The new graphic biography I Know What I Am by Gina Siciliano is a visual biography of Artemisia Gentileschi for our times, and a moving tribute from one female artist to another ... It should be noted that Siciliano spent seven years writing I Know What I Am; the book is timely, but not trendy. It is thoroughly researched, and includes 40 pages of notes and an extensive bibliography at the end. Siciliano documents the minutiae of her process, as if to challenge anyone who might question the accuracy of her account ... Siciliano incorporates translations of primary sources into the dialogue, and reading the exact words of recently discovered letters written records from the trial is an especially powerful experience ... The most compelling drawings are Siciliano’s copies of Artemisia’s paintings, which are truly stunning ... Siciliano, in living alongside Artemisia and producing this rich, honest biography of her life, offers a deep, enduring homage to a brilliant painter and a remarkable woman.
Siciliano ...presents a passionate portrait of Renaissance painter Artemisia Gentileschi...in this painstakingly researched new biography ... Siciliano’s exquisite craftsmanship is clear on every page of this occasionally dense but consistently engrossing volume, which portrays the artist’s plight with affection and urgency, convincingly arguing that Gentileschi’s accomplishments are deserved of recognition given her male counterparts.

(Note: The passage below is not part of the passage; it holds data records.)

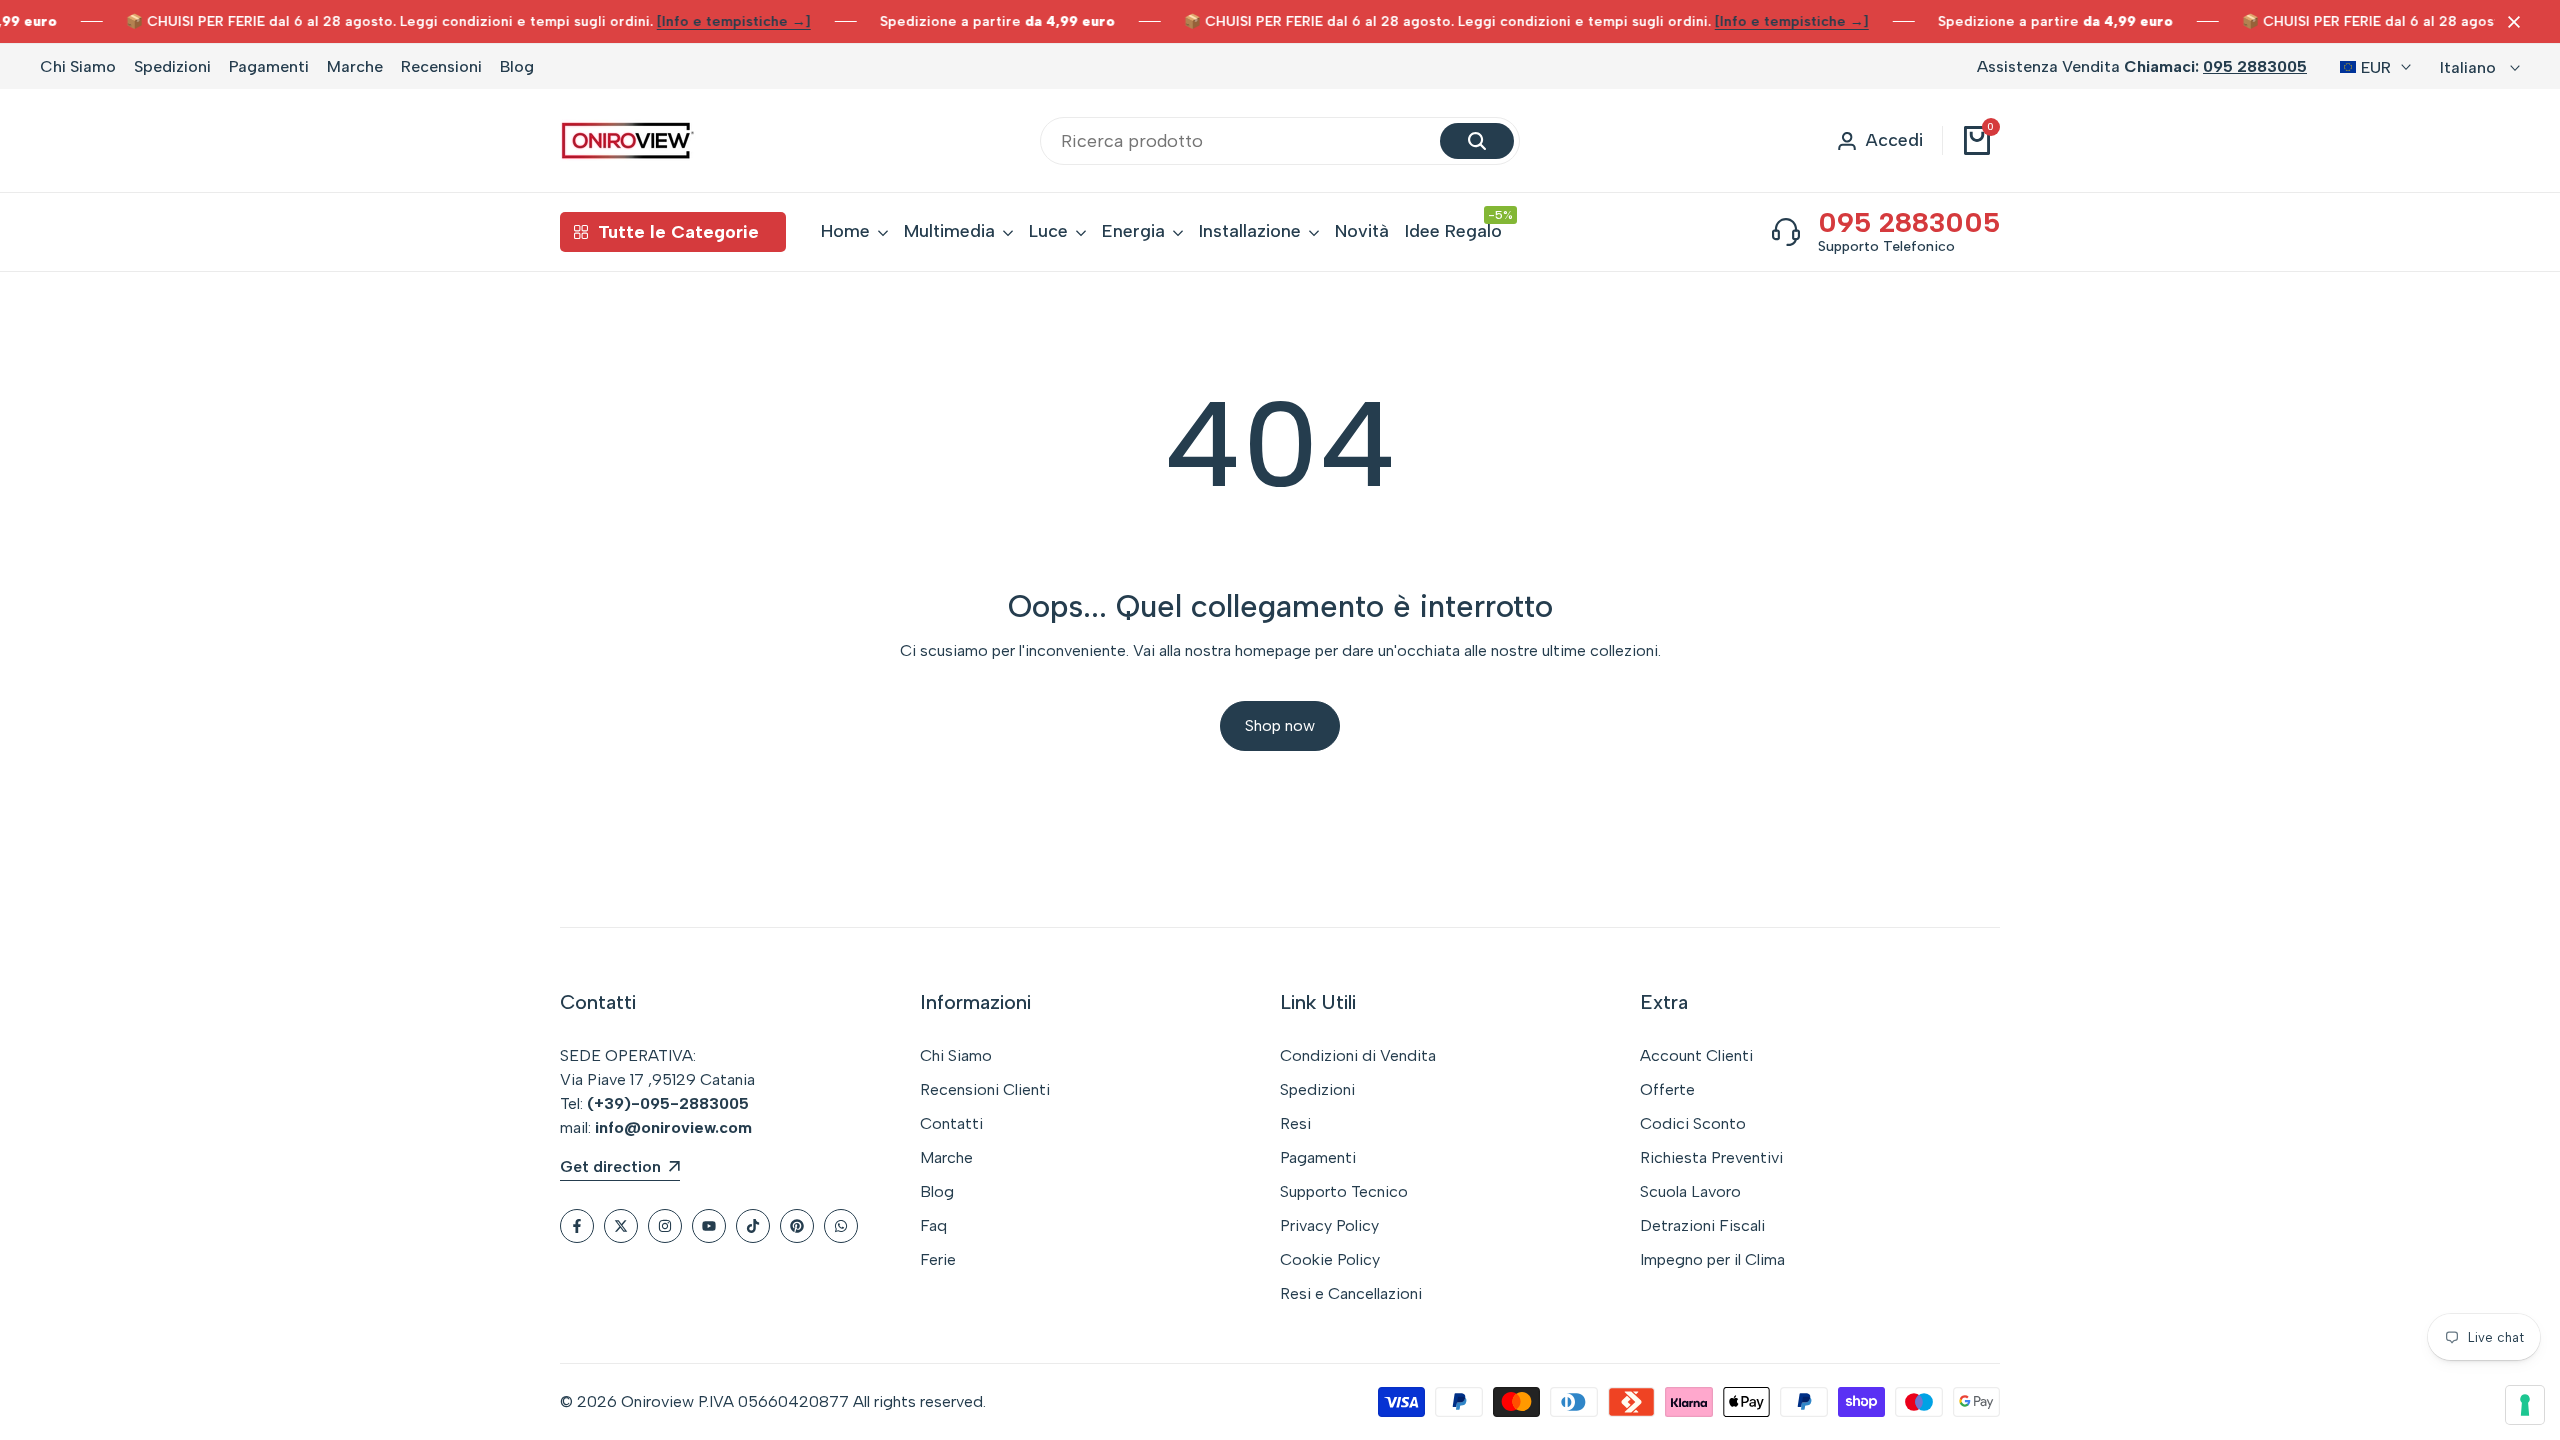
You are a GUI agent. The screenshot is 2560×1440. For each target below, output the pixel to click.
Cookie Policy (1330, 1259)
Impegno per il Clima (1712, 1259)
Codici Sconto (1693, 1123)
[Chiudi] (2510, 22)
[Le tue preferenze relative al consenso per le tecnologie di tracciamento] (2525, 1405)
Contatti (951, 1123)
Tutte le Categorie (678, 232)
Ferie (938, 1259)
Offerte (1667, 1089)
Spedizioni (172, 66)
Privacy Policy (1329, 1225)
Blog (517, 66)
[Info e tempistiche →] (702, 21)
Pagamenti (269, 66)
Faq (933, 1225)
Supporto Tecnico (1344, 1191)
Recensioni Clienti (985, 1089)
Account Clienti (1696, 1055)
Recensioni (441, 66)
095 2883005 (2255, 66)
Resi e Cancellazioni (1351, 1293)
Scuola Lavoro (1690, 1191)
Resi (1295, 1123)
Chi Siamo (78, 66)
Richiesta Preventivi (1711, 1157)
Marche (355, 66)
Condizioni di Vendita (1358, 1055)
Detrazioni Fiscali (1702, 1225)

In the hands of artist Gina Siciliano, the story of Artemisia Gentileschi is more than a history of the most prominent female painter of the Renaissance, whose interpretations of the myth of Judith slaying Holofernes empower women. It is a densely layered tale of sociopolitical changes in 17th-century Italy, Spain, and England, of a mother and sexual assault survivor, and of a woman passionately committed to a life in art ... the most powerful spreads convey the internal struggles of a strong woman, eventually a mother of two daughters, determined to protect them from her own fate ... Without falling prey to the trope of artistic achievement through trauma, this intensely detailed visual biography does justice to a still undervalued artist.